Hundreds of civilians have been killed or injured in the past 48 hours and more than 1,000 wounded people needing urgent treatment will be evacuated by boat from Wednesday, it said.
I honestly cannot recall a situation as painful and extreme as the one affecting civilians in the Vanni currently, Pierre Kraehenbuehl, director of ICRC's operations worldwide since 2002, told a news briefing in Geneva.
Obviously if a family in Gaza, Darfur or Afghanistan loses close relatives, it is just as painful on a personal level, but it is the intensity and the sense of there being practically no escape for people that makes it so different and even more acute than what I have seen, he told Reuters.
The situation was nothing short of catastrophic in the Vanni, where up to 50,000 civilians are trapped alongside the Liberation Tigers of Tamil Eelam (LTTE) rebels surrounded by government forces in a shrinking strip of just 12 square km (5 square miles).
These civilians face extreme insecurity related to the final military showdown that is taking place in this area, Kraehenbuehl said.
Many had been stopped from leaving the area by the rebels, while the government had prevented vital relief supplies including blood bags from reaching conflict victims, he said.
All the basic needs of these civilians are at present unmet
-- at the level of water, hygiene, food and medical attention.

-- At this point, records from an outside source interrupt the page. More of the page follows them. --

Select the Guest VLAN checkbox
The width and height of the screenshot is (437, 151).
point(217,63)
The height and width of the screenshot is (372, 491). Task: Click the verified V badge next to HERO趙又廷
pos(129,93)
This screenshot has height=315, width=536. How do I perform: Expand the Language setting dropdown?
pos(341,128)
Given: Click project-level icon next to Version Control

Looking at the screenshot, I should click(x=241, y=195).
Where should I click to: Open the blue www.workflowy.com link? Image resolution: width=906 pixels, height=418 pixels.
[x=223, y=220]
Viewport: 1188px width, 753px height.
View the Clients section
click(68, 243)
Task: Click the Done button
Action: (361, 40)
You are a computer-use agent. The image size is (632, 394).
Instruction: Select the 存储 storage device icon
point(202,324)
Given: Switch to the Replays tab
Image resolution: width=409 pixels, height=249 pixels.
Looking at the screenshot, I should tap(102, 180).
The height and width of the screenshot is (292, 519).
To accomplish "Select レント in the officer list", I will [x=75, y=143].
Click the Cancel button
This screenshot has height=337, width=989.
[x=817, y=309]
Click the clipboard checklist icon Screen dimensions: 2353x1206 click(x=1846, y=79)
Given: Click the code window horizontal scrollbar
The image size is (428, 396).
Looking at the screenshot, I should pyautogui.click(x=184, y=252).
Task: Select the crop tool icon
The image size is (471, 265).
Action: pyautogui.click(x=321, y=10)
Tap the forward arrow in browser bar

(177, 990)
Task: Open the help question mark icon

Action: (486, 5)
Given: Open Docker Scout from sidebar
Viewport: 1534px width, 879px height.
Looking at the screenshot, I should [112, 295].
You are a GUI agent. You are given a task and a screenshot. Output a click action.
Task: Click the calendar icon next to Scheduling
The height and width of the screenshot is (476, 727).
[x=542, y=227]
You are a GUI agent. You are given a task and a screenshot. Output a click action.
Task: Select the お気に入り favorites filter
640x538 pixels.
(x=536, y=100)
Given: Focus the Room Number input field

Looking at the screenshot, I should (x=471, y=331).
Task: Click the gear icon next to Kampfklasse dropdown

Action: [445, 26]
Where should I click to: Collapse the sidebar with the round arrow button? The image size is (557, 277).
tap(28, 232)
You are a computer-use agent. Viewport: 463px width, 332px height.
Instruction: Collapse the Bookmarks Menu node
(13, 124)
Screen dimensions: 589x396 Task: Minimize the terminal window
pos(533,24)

The fear of epidemics, malnutrition and increased deaths due to lack of treatment is growing by the day, he said.
Sri Lanka's social services and social welfare minister, Douglas Devananda, speaking to a U.N. conference on racism on Monday, said that the rebels were using innocent civilians as human shields.
If the international community can pressurise the LTTE to surrender or at least to release the rest of these civilians unconditionally, that will go a long way in ending the suffering of the Tamil minority, Devananda, the senior ethnic Tamil cabinet minister, told the Geneva forum.
Sri Lankan soldiers battled into the last redoubt of the Tamil Tigers on Tuesday and the number of people in an exodus of people from the area reached 62,000, the military said.
The ICRC said that it could confirm at least 13,000 had fled in the last 48 hours. Noting the far higher government figure of displaced, it expected more uprooted people to be on the way.
The ICRC was also keeping close tabs on the fate of people crossing into government-controlled territory, as they also required protection and assistance, Kraehenbuehl said.
There are risks -- and that is what we are monitoring -- of enforced disappearances, of arrests and of killings, which explains the ICRC presence at clearance points, he said.
Access to transit camps as well as hospitals and medical facilities where the displaced are kept was essential to provide independent assistance and protection to such people, he added.
Our assessment is the system is overwhelmed by the influx and is not able to manage adequately despite efforts ... The gap between those requiring medical assistance and care and what is actually provided to them is deep and wide, said Jacques de Maio, ICRC head of operations for South Asia.